Supplied passage:

The mission team of more than 56 volunteers included 37 KYCOM students. Approximately 1,100 patients ranging in age from infant to mid-80s were treated over the course of three days at clinics in Batey Nueve, Batey Cuchillo and Batey Cinco. Patients were provided with prescriptions and over-the-counter medications, first-aid care and osteopathic manipulative treatment (OMT).

“The sense of community in Christ was so strong in Batey Nueve that I couldn’t help but be affected by it. This experience only fueled my passion to become a compassionate physician and to lovingly serve my patients and the people around me,” said Emily Broomell, second-year student at KYCOM. “As a curious future physician, this trip was an awesome opportunity to see and learn new things that we might not experience in the United States.”

KYCOM’s annual mission trip was a deciding factor when Broomell was choosing a medical school. “I wanted a medical mission trip to be a part of my medical education. I think I speak for many of us that the trip was one of the big things that drew us to KYCOM,” she said. “This is such an amazing school in all of the opportunities it has to offer to help us become compassionate and stellar physicians that long to take care of people.”

Volunteers distributed medications and vitamins valued at more than $195,000. While the majority was donated, the team raised money to purchase specific medications that were needed. Clothing, sneakers, school supplies and sporting equipment for community members were tucked among the suitcases of medical supplies.

Andy French, second-year year medical student, along with his wife, Sarah, who is a customer support services technician at UPIKE, were among the volunteers that made up the medical mission team. No strangers to mission work, the pair have travelled domestically and abroad participating in 20 mission trips combined.

“Opportunities to go and serve on mission trips help us keep our perspective,” said Sarah French. “I’ve been on a lot of mission trips but never a medical mission trip. As a non-medical person, it was interesting for me to prepare for the trip. I wasn’t sure how I could serve but I went with the attitude of doing whatever was needed and I was surprised at how big a role I was able to play.”

Provided material:
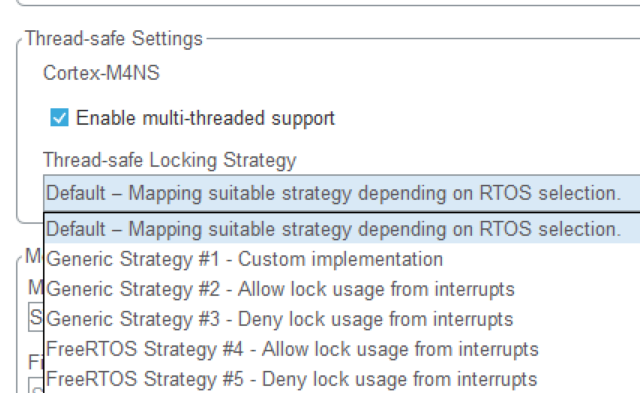Click the Thread-safe Settings group title
The height and width of the screenshot is (393, 640).
(114, 39)
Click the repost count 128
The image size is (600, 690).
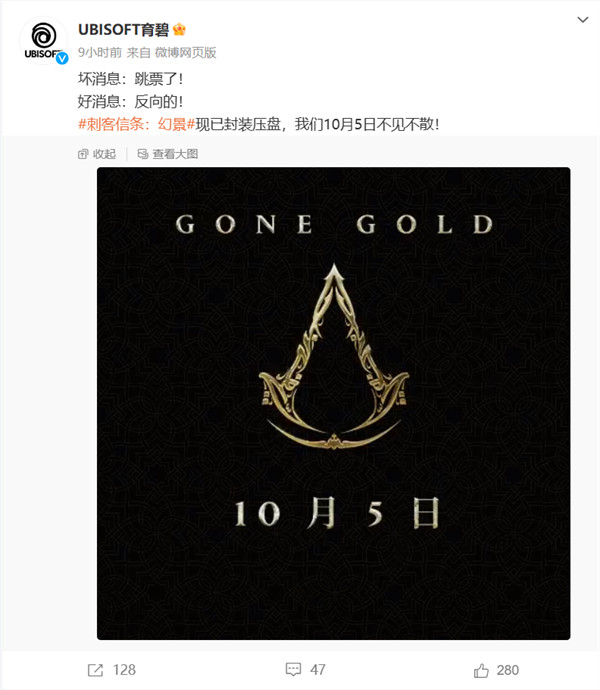(x=124, y=670)
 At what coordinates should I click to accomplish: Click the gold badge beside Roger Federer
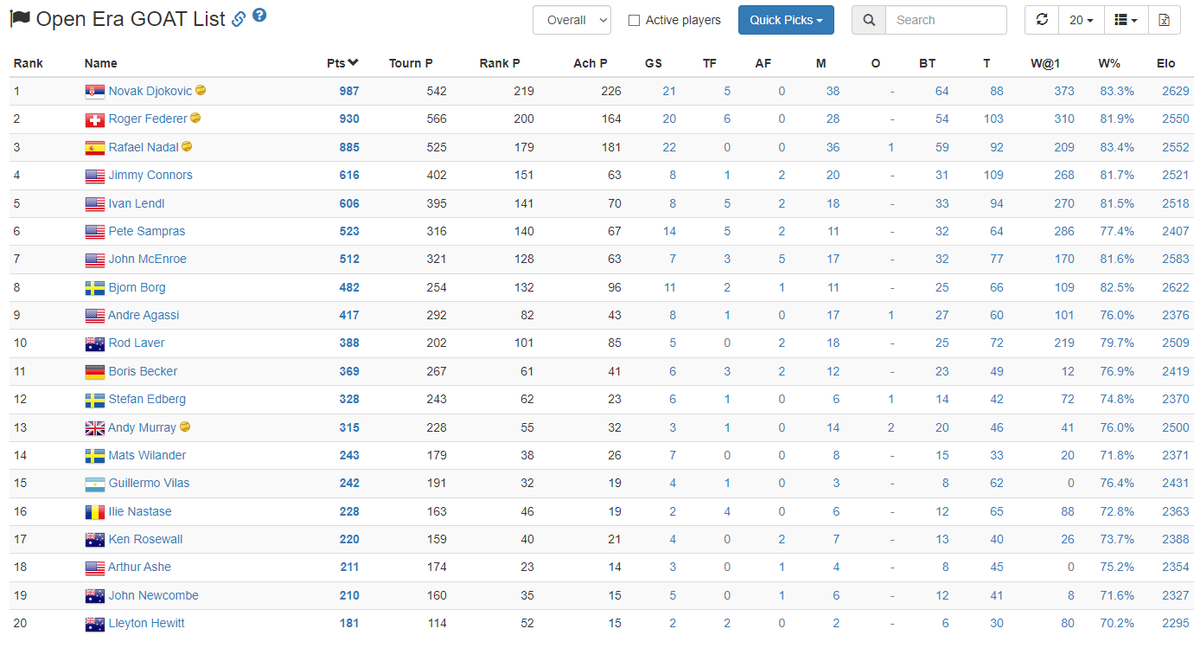pos(195,118)
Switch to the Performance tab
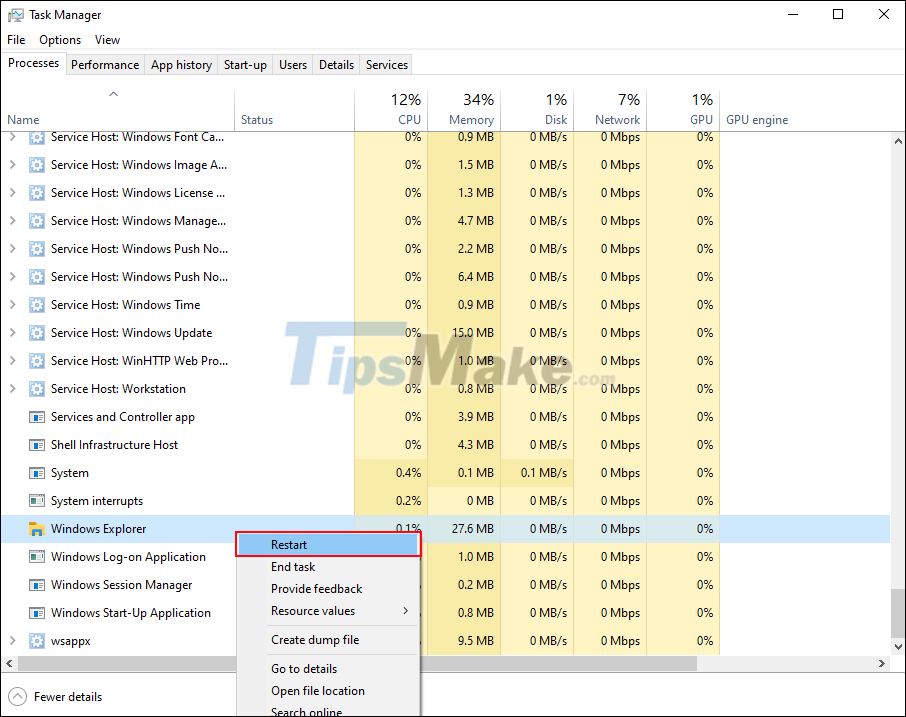This screenshot has height=717, width=906. click(x=105, y=64)
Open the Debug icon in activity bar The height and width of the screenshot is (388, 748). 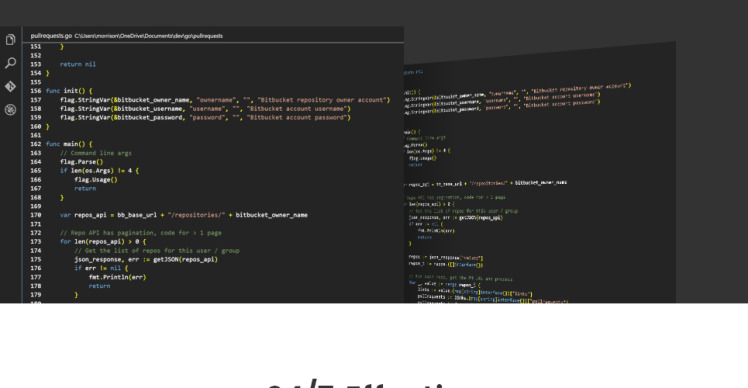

Questions to answer:
1. Answer these questions using the text on the medical mission trip:
(a) About how many patients were treated, and over how many days?
(b) What was the value of the medications and vitamins the volunteers distributed?
(c) How many mission trips have Andy and Sarah French taken part in combined?
2. Please continue the text on the medical mission trip, beginning after its last sentence.

Task-by-task outputs:
1.
(a) About 1,100 patients, over three days.
(b) More than $195,000.
(c) 20.

2.
President James Hurley was among the volunteers who worked on building a church and digging a well in a community near the clinic. UPIKE’s First Lady, Tina Hurley, worked in a make-shift pharmacy and worshipped with the children during vacation Bible school.

There was “lots of shoveling and moving dirt,” said Sarah French. “Our presence in the community inspired the locals. By the end of the day the whole village was out helping.”

In addition to medical assistance, ministering to those in need was an integral part of the effort. A children’s ministry, a special part of every mission trip, included a vacation Bible school and playing soccer and baseball.

The trip is sponsored by the medical school’s chapter of the Rotaract, in conjunction with G.O. Ministries in Louisville, Ky., a Christian non-profit organization dedicated to the ministry of short-term missions and the development of global partnerships of ministry.

“It was a special blessing to be a part of the KYCOM team serving the people in the Bateys. Our students’ selflessness, hard work and love for others is inspirational to me,” said Tina Hurley. “There is a unique bond formed on a mission trip, one I am thankful to share with this group.”

“It was a humbling opportunity to serve alongside a group of individuals that were all focused on helping others. I am so proud of our medical students who selflessly gave of their time, talents and treasures to help an impoverished country,” said President Hurley. “It is just another example of how UPIKE is making a difference across the region, country and world.”